A Guide to Driving Abroad

car key travel documents and map for driving abroad

Whether you are thinking of driving your own car on a holiday or hiring a car for a business trip, there are a number of factors you have to take into account when on foreign roads. Everyone knows that each separate nation has varying laws and this is no different on their highways.

Whilst the principles of driving still remain the same, it pays to acclimatise yourself with the specific laws and even the driving culture of your driving destination.

Driving abroad may seem daunting at first, but as long as you know the basics and how to prepare for the differences, it can be a worthwhile and rewarding experience. After all, there’s no better way to explore foreign climes.

Our driving abroad guide gives you a great introductory guide into everything you need to consider when thinking of getting behind the wheel overseas, to get you prepared for almost any eventuality.

Table of contents:

General Advice

There are some tips that are applicable no matter where you are driving in the world. This is our basic checklist of points to help you stay safe on other country’s roads…
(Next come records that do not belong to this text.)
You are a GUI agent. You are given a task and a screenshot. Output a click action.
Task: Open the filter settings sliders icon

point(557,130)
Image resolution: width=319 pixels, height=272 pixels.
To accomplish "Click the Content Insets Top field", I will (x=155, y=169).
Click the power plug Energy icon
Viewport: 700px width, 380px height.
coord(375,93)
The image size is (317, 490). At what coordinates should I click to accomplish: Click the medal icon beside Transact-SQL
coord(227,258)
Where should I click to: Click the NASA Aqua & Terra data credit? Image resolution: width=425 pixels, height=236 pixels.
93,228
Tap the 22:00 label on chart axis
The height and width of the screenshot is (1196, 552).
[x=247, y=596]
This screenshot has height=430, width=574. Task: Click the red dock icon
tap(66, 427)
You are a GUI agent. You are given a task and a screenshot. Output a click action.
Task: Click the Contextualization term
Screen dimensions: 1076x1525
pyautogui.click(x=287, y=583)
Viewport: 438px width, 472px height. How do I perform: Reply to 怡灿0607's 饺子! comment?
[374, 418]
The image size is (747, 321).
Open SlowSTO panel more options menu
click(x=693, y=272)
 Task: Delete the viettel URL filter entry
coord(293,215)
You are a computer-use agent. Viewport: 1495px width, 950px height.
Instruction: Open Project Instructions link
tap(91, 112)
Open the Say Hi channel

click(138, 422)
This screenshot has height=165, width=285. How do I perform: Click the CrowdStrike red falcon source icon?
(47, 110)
  • Always check which side of the road vehicles drive on in your location. Be aware that this may change as you move over borders.
  • Driving culture differs from place to place, in some European countries drivers are more likely to be aggressive, so be prepared for some behaviour that you might not get in the UK.
  • Speed limits differ all over the globe, make sure that you are aware of what’s expected of you and watch out for other vehicles moving more quickly than you.
  • Satnav is one essential piece of kit that you must have when travelling from A to B. Relying on local knowledge, maps and non-existent road signs can be a time consuming process.
  • Drink driving laws differ from country to country across the world, so always play it safe and do not drink any alcohol before getting behind the wheel of a car.
  • In the event of an accident make sure that you remain calm, contact your insurance company immediately and take photos plus as many details as possible from the driver and the scene.
  • Keep spare change in your car in different denominations allowing you to make quick and easy progress through road toll gates and bridges.
  • Store emergency equipment like first aid kits, red warning triangle and high visibility vests in your car to help you in the event of a breakdown or accident. In some countries this is a legal requirement.
  • Stay off your phone in most countries it is now illegal to use a hand held mobile devices, so either use a hands free kit or the Bluetooth system in your car or simply stop when it’s safe.
  • Radar detectors are illegal in many European countries such as France and Spain. Having one in your car may subject you to an on the spot fine.
  • Allow extra braking time – if you are loaded up with goods or luggage, putting extra momentum in your motion there will be more pressure on your brakes.
  • Do the research when visiting larger cities to ensure there are no congestion charges or similar costs in driving through the city streets. Some of these locations require you to register before arriving.
  • Check credit cards are accepted in petrol stations and stores in countries through which you’re driving. Simply contact your card provider to find out to avoid being stuck with no petrol or supplies.
  • Investigate pet laws to ensure that you are correctly transporting animals in your vehicle if you are taking your dogs and cats on holiday. In particular quarantine regulations and papers may apply.
  • Snow chains are not optional in some areas – they are compulsory. If you are travelling to colder climes make sure you know the law.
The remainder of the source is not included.